Trianon and
Madame Royale certainly deserve to be read consecutively but the reader must adjust her expectations. After the poetic and multifaceted episodes of
Trianon, offering different people’s views of Louis XVI and Marie Antoinette,
Madame Royale is a thorough-composed historical novel telling the story of their one surviving child, Marie-Therese, spanning time and place, with an omniscient narrator unbound by geography or character. The prologue, however, offers a transition in style of sorts, as it depicts a scene that presages the horror to befall the title character’s family—a scene of conspiracy and cruelty taking place while she is an innocent and unaware child.
While Elena-Maria Vidal artfully composes the episodes of
Trianon to redress the calumnies against the king and queen consort and tell a sympathetic version of Revolutionary history, she addresses a more complex narrative in
Madame Royale. This is a broader canvas—a more expansive scene: Marie-Therese travels the world widely, while her mother’s world was geographically restricted and Marie-Therese crosses the sea and the English Channel, while her mother never even saw the ocean. Such a story requires a more direct narrative approach.
Mother and daughter endure many of the same struggles, however: the family divisions, unhappy (at first) arranged marriages, misunderstanding, revolutions, violence, and flight. Marie-Therese must live with uncles who betrayed her father and slandered her mother while encountering a cousin whose father cast the deciding vote that condemned her father to death. She also accepts poverty, difficult travel, and most of all, takes on the frustrating and emotional effort to find out what happened to her little brother, abused and imprisoned in the Temple.

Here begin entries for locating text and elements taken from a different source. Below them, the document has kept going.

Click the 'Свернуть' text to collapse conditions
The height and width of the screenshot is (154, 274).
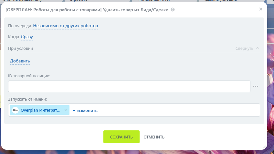[x=244, y=48]
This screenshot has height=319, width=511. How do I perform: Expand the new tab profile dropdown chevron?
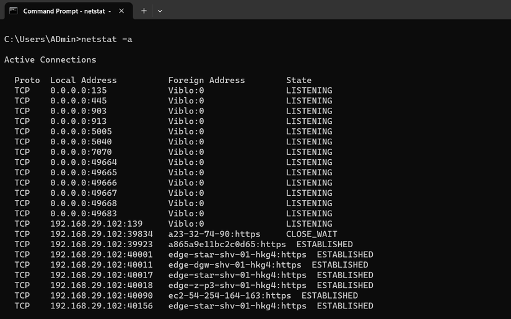160,11
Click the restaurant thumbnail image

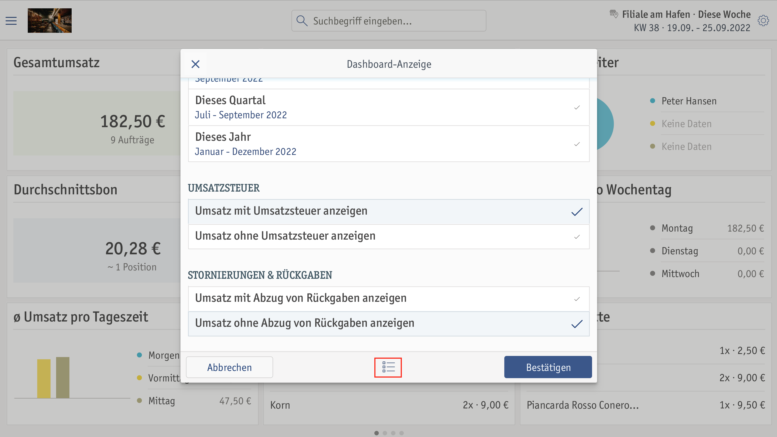(50, 20)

That narrative thread competes with the patterns of exile and restoration, triumph and defeat, charity and conflict that emerge from the story of the Bourbon court, first in England, then in France, then returning to France after Waterloo, then in Scotland , briefly in Italy and finally in Austria. Throughout these peregrinations, Madame Royale bears the burden of the Bourbon dynasty, encountering both betrayal and loyalty. Some of the best passages in the novel depict the conflict in Marie-Therese’s soul, as when she returns to the scenes of so much tragedy in the French Revolution during the festivities celebrating the restoration of the monarchy after Napoleon’s abdication and first exile. She recalls the suffering of her parents even as she experiences the triumph of her new family.
She is steadfast in her Catholic faith and devoted to the remembrance of her parents and the restoration of the Catholic Church in France, welcoming the Marian apparitions experienced by Catherine Laboure on Rue de Bac in Paris and the children at La Sallette.
Marie-Therese finally accepts a conclusion of uncertainty as to the fate of her brother. Although she never bears a child, she becomes the de facto mother of the heir to the Bourbon throne, Henri, the Comte de Chambord and his sister, Louise. She raises them while their mother, the widow of Marie-Therese’s brother-in-law, the Duc de Berry remarries and briefly fights for her son’s rights.
The drive and devotion of the title character infuse the narrative of
Madame Royale, indefatigably following the heroic and amazing journey of Marie-Therese.